Re: Small items for SPARQL from Seaborne, Andy on 2004-12-17 (public-rdf-dawg@w3.org from October to December 2004)

From: Seaborne, Andy <andy.seaborne@hp.com>
Date: Fri, 17 Dec 2004 21:21:56 +0000
To: "Seaborne, Andy" <andy.seaborne@hp.com>
Cc: Dan Connolly <connolly@w3.org>, RDF Data Access Working Group <public-rdf-dawg@w3.org>
Message-ID: <41C34DF4.3000903@hp.com>
Seaborne, Andy wrote:
> 
> 
> 
> Dan Connolly wrote:
> 
>> On Fri, 2004-12-17 at 17:56 +0000, Seaborne, Andy wrote:
>>
>>> 1/ Character sets
>>>
>>> I propose SPARQL queries use UTF-8
>>
>>
>>
>> SPARQL queries are sequences of characters; how they're
>> encoded is a protocol issue, right?
> 
> 
> Yes, noting that Content-Type does not apply to the request URI.  And 
> RFC 2396 is a bit vague on the matter as to the charset of what is being 
> encoded.
> 
> Literals can contain any character from UTF and there is no 
> distinguishing markers.  I think this means we have to choose one.
> 
> As currently stated, the SPARQL query language syntax uses XML 1.1 
> qnames which includes a wide range of characters in UTF.
> 
> What does IRI say?  Any suggestions from that direction?

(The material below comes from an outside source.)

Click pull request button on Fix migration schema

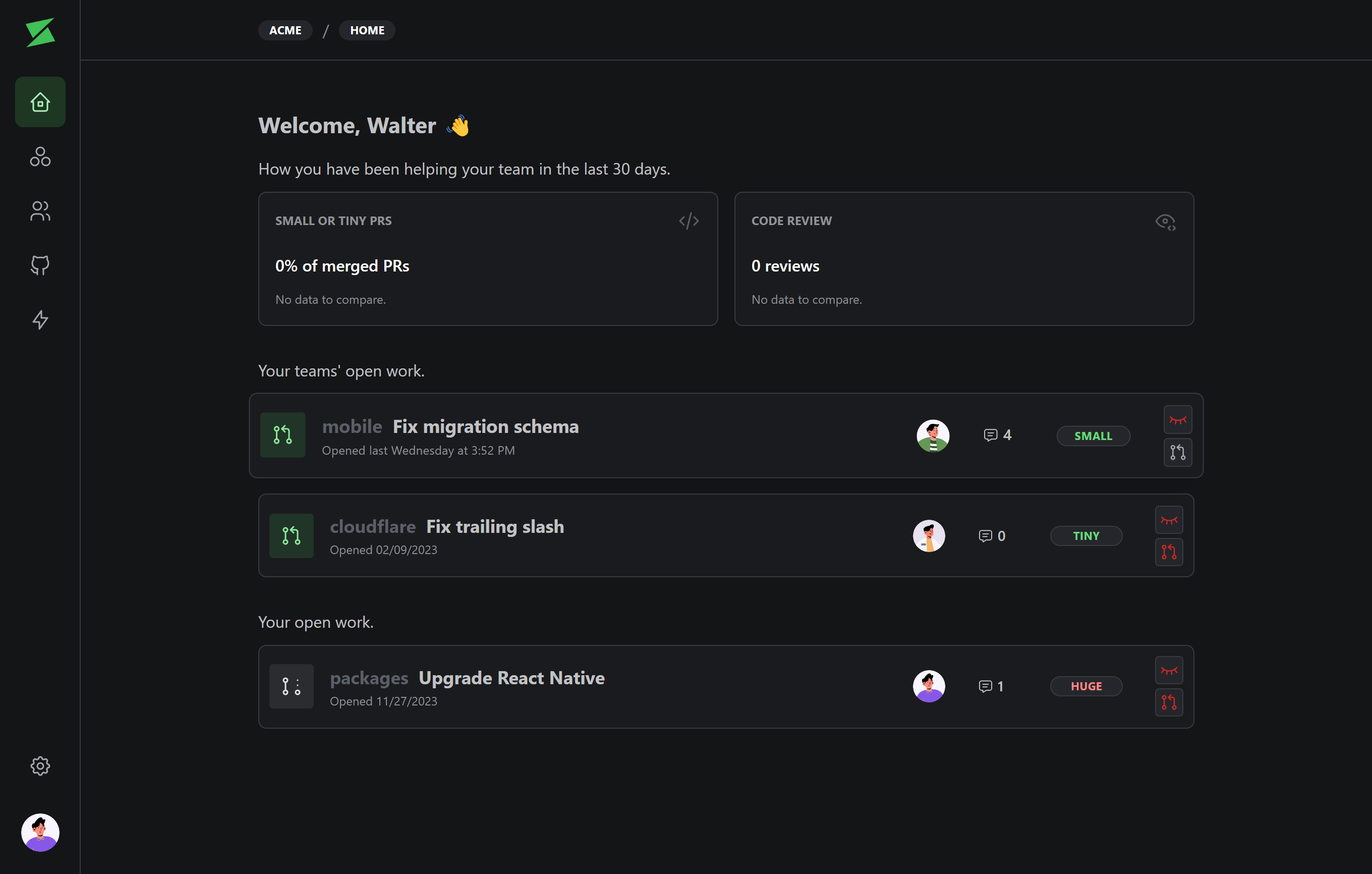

More mundanely, queries might be written into files on disk (like in the 
test suite!).  A single convention would less confusing.

Nearby:

N3 is defined for files over UTF-8:
"N3 files are encoded in UTF-8"
http://www.w3.org/DesignIssues/Notation3.html

N-triples uses US-ASCII

The Turtle grammar is over UNICODE.  It doesn't specific an encoding for a 
file explicitly but does say:
"""
the content encoding of Turtle content is always UTF-8.
"""

I will follow this trend and put in rq23/ that the grammar is over the 
UNICODE character set, and say that the files are encoded in UTF-8.

	Andy

> 
>>
>> i.e. under the "chair expects editor to respond to each
>> proposal to change that editor's spec; others in the
>> WG are welcome to advise; chair steps in if consensus
>> does not emerge" sort of game, I'm watching for Kendall's response.
>>
>>
>>> This allows multi (natural) language queries.
>>>
>>> HTTP GET will have to encoded as usual - we do need to decide the 
>>> string being
>>> encoded.
>>>
>>> In HTTP POST, Content-Type applies to the entity body.
>>> A request sent by HTTP POST may use Content-Type to change the charset.
>>>
>>> Experiences with declaring the charset in the content show
>>> this to be very error prone:
>>>
>>>       a/ it may disagree with the HTTP header
>>>
>>>       b/ once opened in one fashion, say the default platform charset,
>>>          it can be hard to reopen in another fashion: the underlying
>>>          stream maybe buffered.
>>>
>>> Aside: as the syntax currently stands (a keyword must be first), it 
>>> is possible
>>> to snoop and tell the difference between UTF-8 and UTF-16.
>>>
>>>
>>> 2/ We will need a URI for SPARQL
>>
>>
>>
>> I'm not so sure.
>>
>> My implementation experience suggests we choose
>> a URI for the relationship between
>> a KB and a SPARQL query for that KB.
> 
> 
> In Joseki, there is a URI for the language and this is associated with a 
> KB/service by a property.  This fits with the "query-lang=" parameter 
> but if you wish to define that as the relationship between SPARQL and 
> any KB then fine.
> 
> Which ever, "SPARQL" is a concept so we should give it a URI so people 
> can reference it anyway.
> 
> 
>>
>>
>>> Suggestions:
>>> http://www.w3.org/2001/sw/DataAccess/SPARQL
>>>
>>> (We might want to allow for future revisions but I assume a new WG 
>>> would have a new URI itself so versioning isn't needed here).
>>>
>>>
>>> 3/ Relative URIs
>>>
>>> Queries would need a base URI to resolve any relative URIs.
>>
>>
>>
>> would... subjunctive...
>> is this an issue in the current draft?
>>
>> I can't tell from the grammar...
>>   http://www.w3.org/2001/sw/DataAccess/rq23/#term-sparql-URI
>>   $Revision: 1.160 $ of $Date: 2004/12/17 18:16:17 $
>>
>> I suggest uriRef as the terminal name, if relative URI references
>> are, by intent, allowed.
>>
>> Hmm... we don't currently specify how the syntactic productions
>> relate to the formal definitions, do we?
>>
>>
>>
>>> We can either say "no relative URIs" (that might makes the tests 
>>> harder if we follow the style of the manifests in using relative URIs).
>>>
>>> For the protocol, "query-uri=" is a natural default base but there 
>>> isn't a natural one in all situations like local queries from a 
>>> program or one sent as plain "query="
>>>
>>> I suggest a BASE clause in the QL that must be before PREFIXes.  It 
>>> takes a single, <> quoted URI. It is not required in every query.
>>
>>
>>
>> Seems reasonable.
>>
>>
>>>     Andy
>>
>>
>>
>
Received on Friday, 17 December 2004 21:22:25 UTC